Hubris and poetic license

This first trailer suggests that Paul Dano's Riddler will be the primary villain (among many) in the film. It doesn't appear to strictly be about bringing him to justice, however; at one point, the Riddler asks Wayne "what the price is for your blind eye" and insists that the only way justice is achieved is by ending lies. It seems the Riddler is being set up as a mirror that Wayne will gaze into during his investigation, and the lyrics of "Something in the Way" reflect that, permitting some poetic license: "And the animals I've trapped/ Have all become my pets... It's okay to eat fish/'Cause they don't have any feelings." Perhaps Wayne will convince himself that it's acceptable to utilize the labor of a homicidal maniac for his own vigilantism as he pleases, because he thinks he can control the Riddler with the threat of turning that vigilantism on him. After all, forgetting that criminals can and will bite the hand that feeds is the kind of hubris many a character has suffered in many stories throughout time.

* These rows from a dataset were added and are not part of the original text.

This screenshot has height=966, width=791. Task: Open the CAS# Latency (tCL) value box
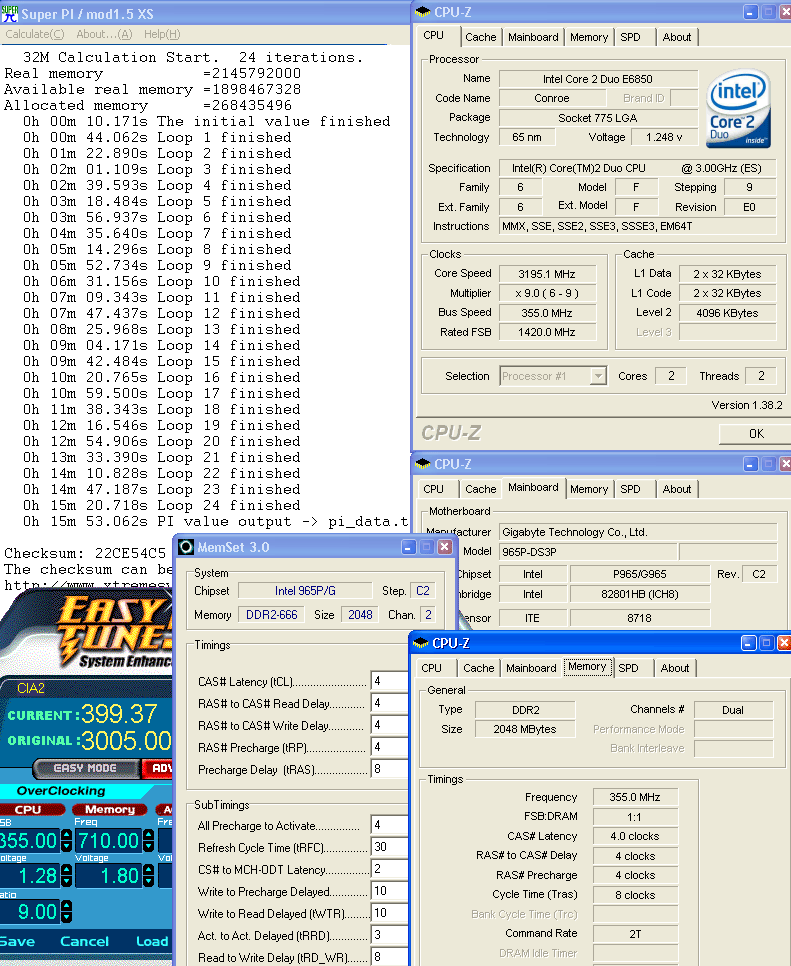[388, 681]
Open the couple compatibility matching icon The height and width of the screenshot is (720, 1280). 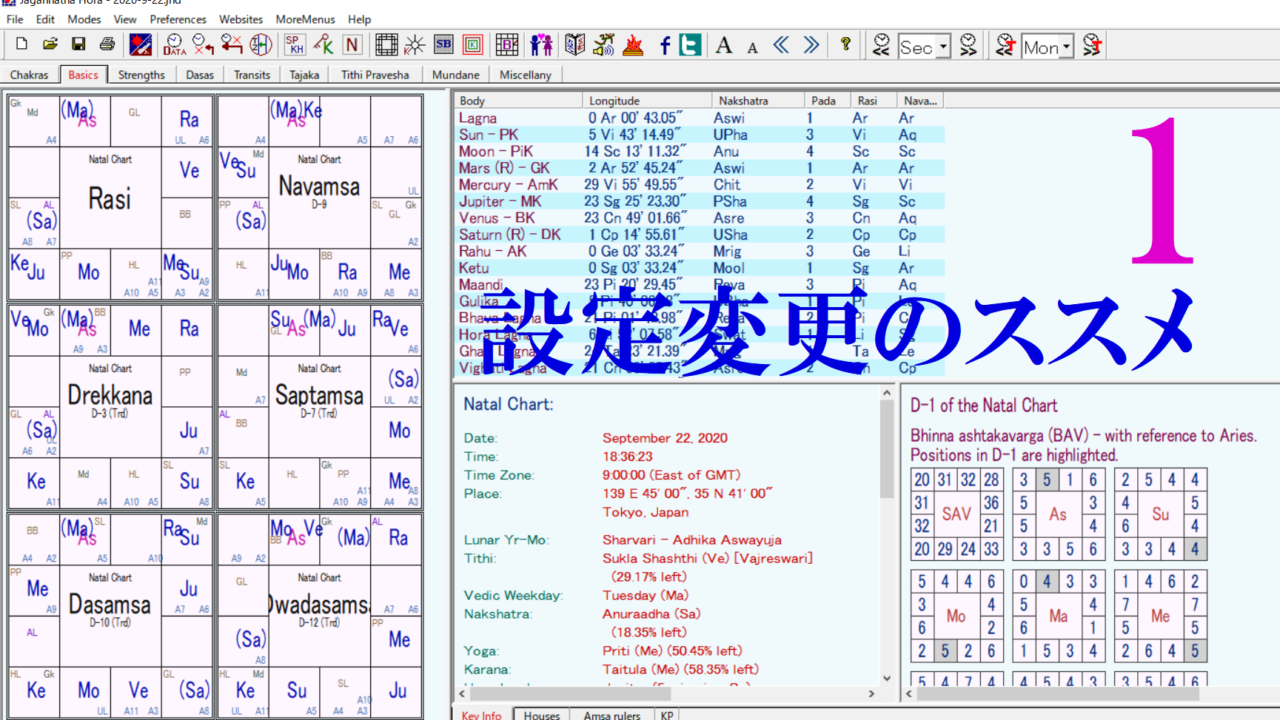541,45
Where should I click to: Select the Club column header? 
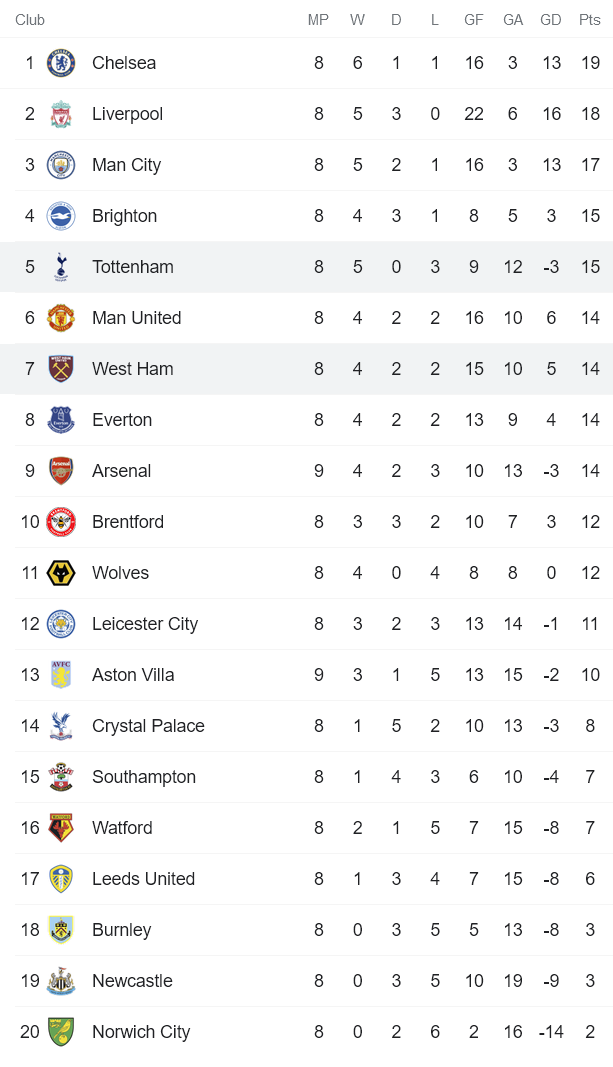[x=30, y=20]

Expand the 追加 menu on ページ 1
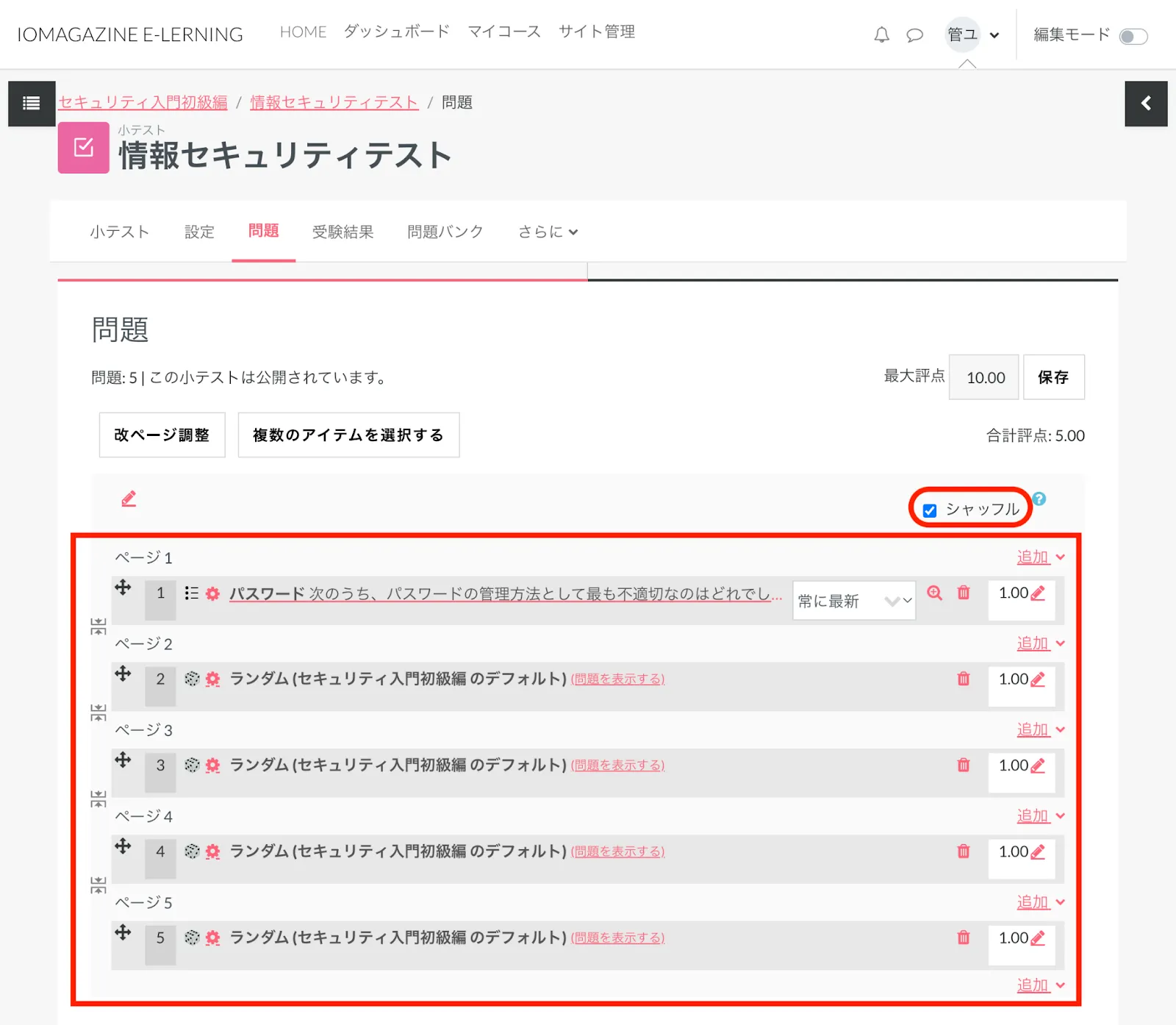coord(1040,557)
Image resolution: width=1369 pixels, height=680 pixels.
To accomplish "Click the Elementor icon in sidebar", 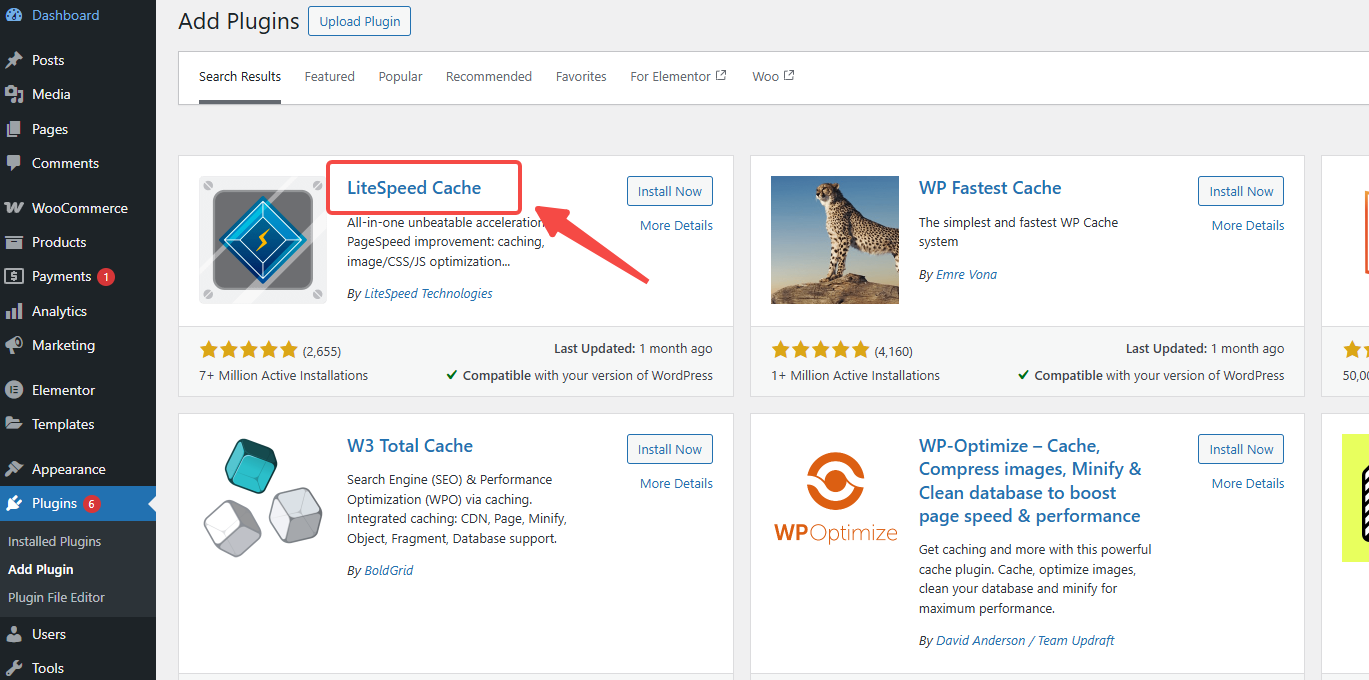I will point(14,390).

The trailer ends with a voiceover from the Riddler telling Wayne that he's "part of all this" and will eventually come to understand why. Perhaps The Batman, like The Dark Knight before it, is interested in examining how Wayne's hubris in taking on the criminal underworld the way he does — and doing it extra-recklessly before developing maturity and principle — perpetuates its own cycle as he becomes the only force capable of fighting the darkest parts of Gotham that no state institution can contest. Only time will tell if this theorizing bears out, but in October 2021, we'll (hopefully) get to settle into a darkened theater and find out.